## WHAT YOU HAVE TO DO
Write out all entries word for word.

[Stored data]
# # # # # # #

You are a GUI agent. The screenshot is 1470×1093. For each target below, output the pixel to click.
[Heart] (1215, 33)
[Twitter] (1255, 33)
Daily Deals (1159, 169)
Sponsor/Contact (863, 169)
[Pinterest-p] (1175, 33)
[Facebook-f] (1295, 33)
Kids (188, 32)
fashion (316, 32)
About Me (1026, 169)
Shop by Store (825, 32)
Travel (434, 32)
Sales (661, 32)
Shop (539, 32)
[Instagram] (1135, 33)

# # # # # # #

## WRITTEN SOLUTION
You are a GUI agent. The screenshot is 1470×1093. For each target below, output the pixel to click.
[Heart] (1215, 33)
[Twitter] (1255, 33)
Daily Deals (1159, 169)
Sponsor/Contact (863, 169)
[Pinterest-p] (1175, 33)
[Facebook-f] (1295, 33)
Kids (188, 32)
fashion (316, 32)
About Me (1026, 169)
Shop by Store (825, 32)
Travel (434, 32)
Sales (661, 32)
Shop (539, 32)
[Instagram] (1135, 33)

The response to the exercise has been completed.